Phew. I was getting scared that they were the Emperor's New Bump Skiing Pants. Don't wanna have any of that at Sundown.


----------



## Greg (Feb 10, 2009)

gmcunni said:


> i sent him a friend request so i can see his private pix.





gmcunni said:


> +1.
> 
> you have to walk the walk if you want to wear the pants.



Gary - with your tight stance, you could *totally *pull it of. I very rarely see you break your stance. Me on the other hand - no effin way. I don't rock the knee flags full time; just for comps and even then it's probably more detrimental than helpful. :lol:



powbmps said:


> Niiiiice!
> 
> That's Evel Knievel steeze right there.
> 
> You need some gloves like the Hammer.



That's a friggin' hilarious post. :lol:


----------



## powhunter (Feb 11, 2009)

Grassi21 said:


> if i skied bumps like steve o i would wear them.




Thanks!  But when i wear them Ill be skiing the exhibition bumps exclusively...Also I would look cool partying at the BMMC!!

steveo


----------



## powhunter (Feb 11, 2009)

o3jeff said:


> Hope your not in a hurry, I sent him a friend request during bike season and I just click befriend powhunter again and it says "your friendship with powhunter is already pending". The odd thing is that there is a "+" next to his name on the active user list.



should have a decision by the end of the week bro!!

steveo


----------



## 2knees (Feb 11, 2009)

highpeaksdrifter said:


> Hmmmm.....are bump ski paints a requirement for being in the C.L.I.T.S.? I'm a little unclear on that.



the only requirement for hanging out with us is to not be a douchebag who specializes in douchebaggery.


----------



## Greg (Feb 12, 2009)

2knees said:


> the only requirement for hanging out with us is to not be a douchebag who specializes in douchebaggery.



:lol:


----------



## powbmps (Feb 12, 2009)

I was getting heckled by 10 year olds yesterday.  "Hey, nice pants old man!".  

Well....they didn't actually call me old.  

Then I rode the lift with some guy who asked me if I went to UMass because they were the school colors.  Yeah dude, these are from my UMass marching band days .


----------



## Greg (Feb 13, 2009)

Okay. Who's rad enough to sport these steezy pants?
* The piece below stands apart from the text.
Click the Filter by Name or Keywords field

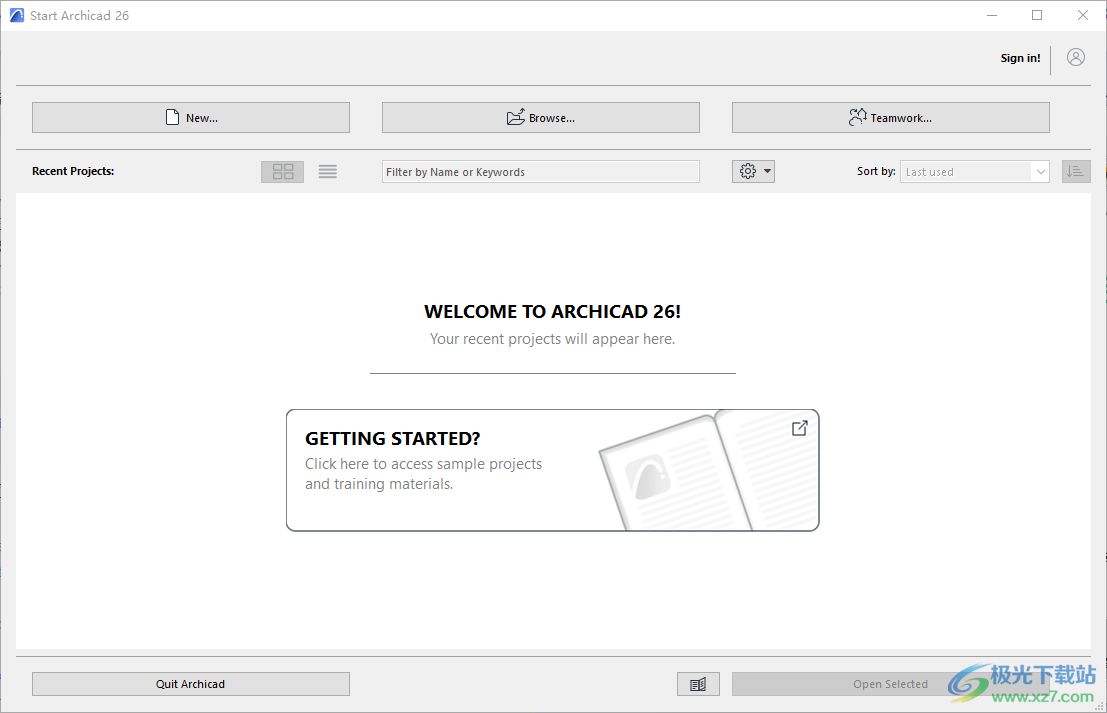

http://cgi.ebay.com/Mens-L-Ski-Pant...5|66:2|65:12|39:1|240:1318|301:1|293:1|294:50

:lol:


----------



## mondeo (Feb 13, 2009)

Greg said:


> Okay. Who's rad enough to sport these steezy pants?
> 
> http://cgi.ebay.com/Mens-L-Ski-Pant...5|66:2|65:12|39:1|240:1318|301:1|293:1|294:50
> 
> :lol:


 
Gah, no Ebay access at work.

I'm thinking about getting a better pair of day to day pants and turning my current ones into bump pants, though. Working on designs.


----------



## bvibert (Feb 13, 2009)

mondeo said:


> Gah, no Ebay access at work.



See if this works, the pictures aren't hosted on eBay:
http://www.queencitytrader.com/images/Feb/1-10/06/01/0206_1_243.jpg


----------



## powhunter (Feb 13, 2009)

Greg said:


> Okay. Who's rad enough to sport these steezy pants?
> 
> http://cgi.ebay.com/Mens-L-Ski-Pant...5|66:2|65:12|39:1|240:1318|301:1|293:1|294:50
> 
> :lol:




might buy em for 2 knees

steveo


----------



## powbmps (Feb 13, 2009)

Powhunter are you bidding against me?  Or is that 2knees?

Those are awesome, but I have the feeling they may go a little too high.


----------



## 2knees (Feb 13, 2009)

wtf is on the knees?  those look like valentines hearts.
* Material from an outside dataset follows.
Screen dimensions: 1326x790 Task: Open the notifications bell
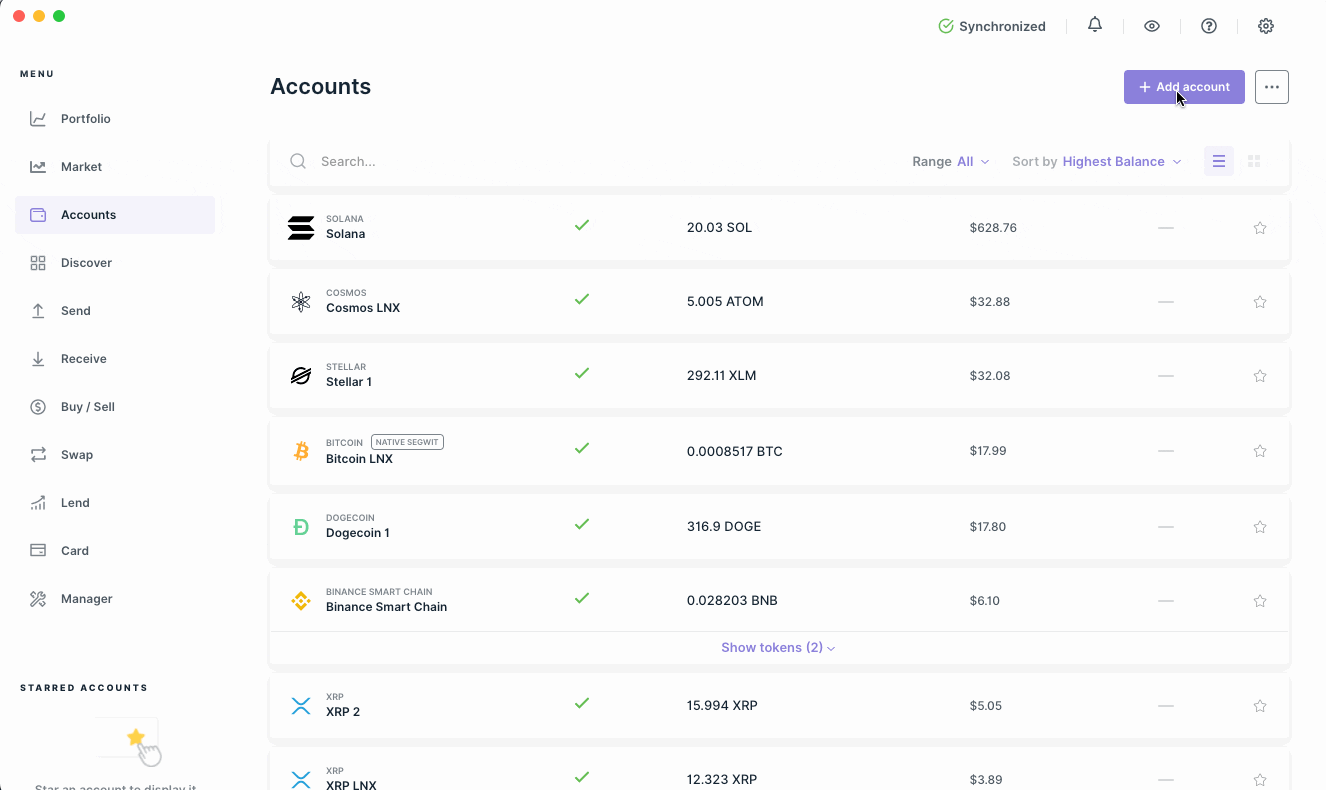click(1095, 26)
i'm sticking with my current collection of mogul pants thank you.


steve, have you worn the captain america pants yet?


----------



## powhunter (Feb 13, 2009)

hope to have em in a few days...gonna get one of those uncle sam hats to steeze with it


----------



## powbmps (Feb 13, 2009)

2knees said:


> wtf is on the knees?  those look like valentines hearts.
> 
> i'm sticking with my current collection of mogul pants thank you.
> 
> ...



Dude, those are a manly pair of pants right there.  Sack up!


----------



## 2knees (Feb 13, 2009)

powbmps said:


> Dude, those are a manly pair of pants right there.  Sack up!



my wife keeps my sack in a pickle jar.

i'll ask her if i can take it out tonight.


----------



## powbmps (Feb 13, 2009)

mondeo said:


> Gah, no Ebay access at work.
> 
> I'm thinking about getting a better pair of day to day pants and turning my current ones into bump pants, though. Working on designs.



Mondeo - How about these?


----------



## powbmps (Feb 13, 2009)

2knees said:


> my wife keeps my sack in a pickle jar.
> 
> i'll ask her if i can take it out tonight.



Odd.........my wife keeps my pickle in a sack.


----------



## powbmps (Feb 13, 2009)

powbmps said:


> Odd.........my wife keeps my pickle in a sack.



Can I quote myself for extreme gayness?


----------



## 2knees (Feb 13, 2009)

powbmps said:


> Can I quote myself for extreme gayness?



you're gayer then a bag of dicks.............


----------



## powhunter (Feb 16, 2009)

These are on e-bay right now


http://cgi.ebay.com/SMS-Ski-Pants-M...|240:1318|301:0|293:1|294:50#ebayphotohosting


----------



## Greg (Feb 16, 2009)

Those have 2knees written all over them... :lol:


----------



## powhunter (Feb 16, 2009)

funny yesterday...he was painting in the morning and had paint all over his wind pants..

steveo


----------



## 2knees (Feb 16, 2009)

cant view ebay at work although i'm sure they are hideous if you pointing them in my direction.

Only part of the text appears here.